3. La historicidad del estado original
El relato del paraíso no es un reportaje sobre los primeros instantes de la vida del hombre sobre la
tierra, pero eso no significa que sea un mito (explicación de la nostalgia humana de plenitud) o una
leyenda (relato carente de historicidad). Si hay algo legendario, es la interpretación popular de este estado
original como una situación de plenitud y ociosidad del ser humano, exento de obligaciones y
responsabilidades en una vida sin fin.
Pero está claro que la doctrina del estado original nos viene a recordar la verdad (histórica) del
ofrecimiento de vida y de amistad hecho al hombre por Dios desde el principio, como posibilidad de
una vida en plenitud, siguiendo los mandatos de Dios. Paradójicamente el acontecimiento del pecado y
sus consecuencias vienen a manifestar la autenticidad del estado original, ya que el dolor y la muerte, que
ahora padecemos, no pueden responder al designio creador de un Dios bueno.

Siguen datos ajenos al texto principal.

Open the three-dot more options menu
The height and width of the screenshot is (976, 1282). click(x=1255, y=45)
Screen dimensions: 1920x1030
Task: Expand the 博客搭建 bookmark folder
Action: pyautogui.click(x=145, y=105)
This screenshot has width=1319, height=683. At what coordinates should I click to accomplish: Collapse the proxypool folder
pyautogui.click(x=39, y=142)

En definitiva, la historia del paraíso nos revela el plan primitivo de Dios sobre el mundo y sobre
el hombre. Un plan cuyo cumplimiento no se sitúa en el inicio de la historia, sino al final; cuando
Cristo, aniquilando definitivamente el poder de la muerte, entregue al Padre su reino y Dios sea todo en
todos (1Cor 15,20-28). No podemos pensar, pues, en una auténtica plenitud, situada ya al principio y
al margen de Jesucristo. Pues él es «el primero y el último» (Ap 1,8) y sólo de su resurrección dimana la
fuerza para salvar al hombre.

BIBLIOGRAFÍA COMPLEMENTARIA
ARMENDÁRIZ, L. M., Hombre y mundo a la luz del Creador. Cristiandad. Madrid 2001. Págs. 161-
195. MÜLLER, G. L., Dogmática. Teoría y práctica de la teología. Herder. Barcelona, 2009. Págs.

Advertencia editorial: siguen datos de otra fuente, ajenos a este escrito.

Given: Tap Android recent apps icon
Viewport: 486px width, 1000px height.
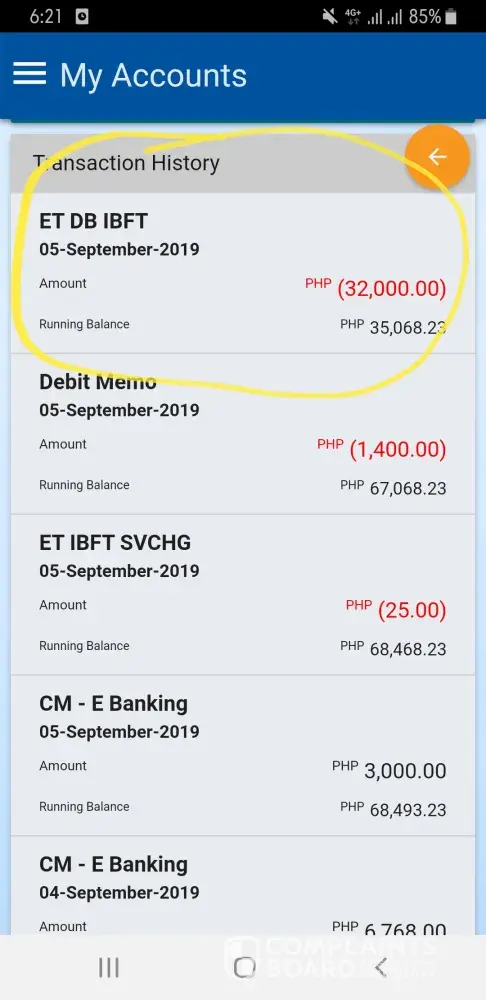Looking at the screenshot, I should [x=109, y=967].
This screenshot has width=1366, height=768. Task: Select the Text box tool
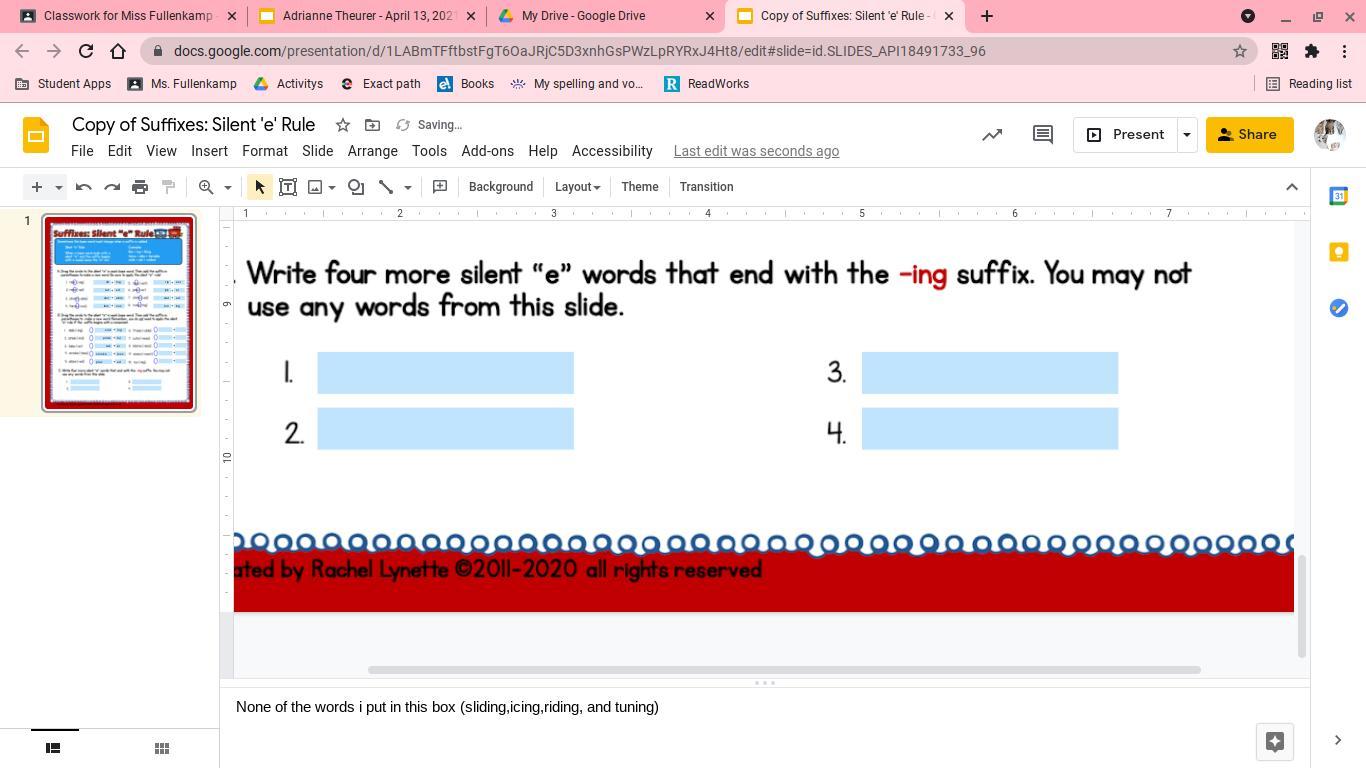click(x=288, y=187)
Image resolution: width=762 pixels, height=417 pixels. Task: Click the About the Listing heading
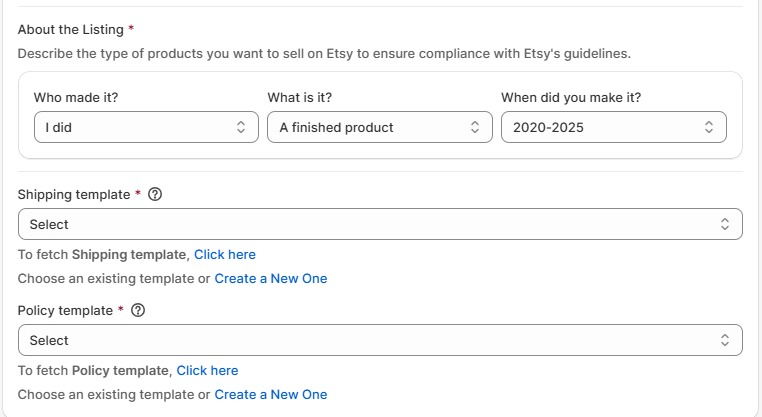pos(71,30)
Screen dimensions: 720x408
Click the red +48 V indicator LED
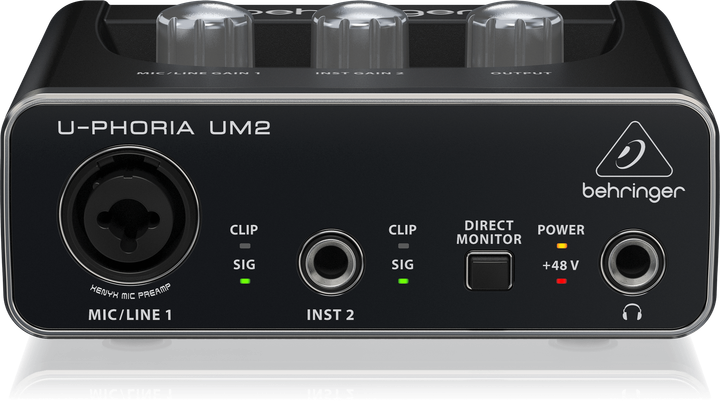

124S; SCOLA, A (dir)., Antropología teológica. Edicep. Valencia 2003. Págs. 214-248; SESBOÜÉ,
B (dir)., Historia de los dogmas, II: El hombre y su salvación. Secretariado Trinitario. Salamanca 2010.
Págs. 281-308; VADILLO ROMERO, E., Antropología teológica I: Introducción teológica a la creación,
vocación sobrenatural y pecado original. Instituto Teológico San Ildefonso. Toledo 2012. Págs. 451-547.